• What is expected:
A stretch of the entries below is to be set down exactly, running from the line with "Geometry Dash Lite (269, 2043)" through the line with "Accueil (217, 265)", both included, and no other line.

• Material provided:
=== Section Start ===

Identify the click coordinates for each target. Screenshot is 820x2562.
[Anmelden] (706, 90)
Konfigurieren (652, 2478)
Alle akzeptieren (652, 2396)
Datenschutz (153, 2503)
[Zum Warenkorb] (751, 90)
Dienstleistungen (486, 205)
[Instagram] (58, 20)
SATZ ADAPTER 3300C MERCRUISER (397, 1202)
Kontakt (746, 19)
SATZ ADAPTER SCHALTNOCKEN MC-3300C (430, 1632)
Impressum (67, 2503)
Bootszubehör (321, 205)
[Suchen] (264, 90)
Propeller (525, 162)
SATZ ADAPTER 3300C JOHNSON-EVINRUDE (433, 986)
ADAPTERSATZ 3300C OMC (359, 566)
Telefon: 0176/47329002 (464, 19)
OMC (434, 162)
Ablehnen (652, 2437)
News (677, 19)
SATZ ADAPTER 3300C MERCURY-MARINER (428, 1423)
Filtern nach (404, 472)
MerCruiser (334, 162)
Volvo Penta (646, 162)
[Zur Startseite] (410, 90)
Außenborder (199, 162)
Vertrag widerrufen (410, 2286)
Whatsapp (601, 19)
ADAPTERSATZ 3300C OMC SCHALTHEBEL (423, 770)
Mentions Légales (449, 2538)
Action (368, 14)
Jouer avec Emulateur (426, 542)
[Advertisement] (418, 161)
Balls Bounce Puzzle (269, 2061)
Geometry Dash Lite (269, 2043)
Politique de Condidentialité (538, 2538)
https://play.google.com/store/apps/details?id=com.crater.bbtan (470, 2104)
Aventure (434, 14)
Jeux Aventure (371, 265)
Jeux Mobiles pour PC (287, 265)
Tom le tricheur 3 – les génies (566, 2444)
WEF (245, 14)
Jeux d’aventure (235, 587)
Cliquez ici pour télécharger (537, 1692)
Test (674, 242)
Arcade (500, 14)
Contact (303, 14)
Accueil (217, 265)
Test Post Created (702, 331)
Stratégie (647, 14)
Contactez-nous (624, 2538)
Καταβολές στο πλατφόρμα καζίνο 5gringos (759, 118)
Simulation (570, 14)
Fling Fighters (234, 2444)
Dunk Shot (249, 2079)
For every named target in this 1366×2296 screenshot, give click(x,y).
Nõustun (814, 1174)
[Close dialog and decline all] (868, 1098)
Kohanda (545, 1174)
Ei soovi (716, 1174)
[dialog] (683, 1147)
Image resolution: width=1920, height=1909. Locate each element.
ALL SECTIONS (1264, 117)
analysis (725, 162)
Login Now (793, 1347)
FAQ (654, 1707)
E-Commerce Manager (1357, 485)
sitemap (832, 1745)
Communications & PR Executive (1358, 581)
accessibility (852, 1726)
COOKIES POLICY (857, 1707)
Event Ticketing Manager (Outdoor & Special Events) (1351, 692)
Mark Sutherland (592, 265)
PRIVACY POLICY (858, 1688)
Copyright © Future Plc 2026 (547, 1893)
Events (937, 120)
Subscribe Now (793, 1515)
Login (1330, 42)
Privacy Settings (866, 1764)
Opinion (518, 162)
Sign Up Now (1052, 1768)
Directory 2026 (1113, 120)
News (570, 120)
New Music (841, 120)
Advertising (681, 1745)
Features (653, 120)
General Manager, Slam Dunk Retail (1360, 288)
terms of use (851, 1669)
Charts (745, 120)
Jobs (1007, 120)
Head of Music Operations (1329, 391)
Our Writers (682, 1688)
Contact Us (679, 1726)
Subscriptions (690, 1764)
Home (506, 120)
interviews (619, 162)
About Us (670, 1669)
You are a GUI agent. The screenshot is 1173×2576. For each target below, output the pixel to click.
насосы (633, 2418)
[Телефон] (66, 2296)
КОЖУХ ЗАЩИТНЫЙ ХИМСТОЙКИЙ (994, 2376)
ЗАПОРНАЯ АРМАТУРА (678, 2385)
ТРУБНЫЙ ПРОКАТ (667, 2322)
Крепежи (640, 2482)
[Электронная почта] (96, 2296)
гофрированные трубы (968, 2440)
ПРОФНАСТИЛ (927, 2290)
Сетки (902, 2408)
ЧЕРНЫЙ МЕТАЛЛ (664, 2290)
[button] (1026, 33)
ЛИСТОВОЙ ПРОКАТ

=== Section End ===

• Result of this task:
Geometry Dash Lite (269, 2043)
Politique de Condidentialité (538, 2538)
https://play.google.com/store/apps/details?id=com.crater.bbtan (470, 2104)
Aventure (434, 14)
Jeux Aventure (371, 265)
Jeux Mobiles pour PC (287, 265)
Tom le tricheur 3 – les génies (566, 2444)
WEF (245, 14)
Jeux d’aventure (235, 587)
Cliquez ici pour télécharger (537, 1692)
Test (674, 242)
Arcade (500, 14)
Contact (303, 14)
Accueil (217, 265)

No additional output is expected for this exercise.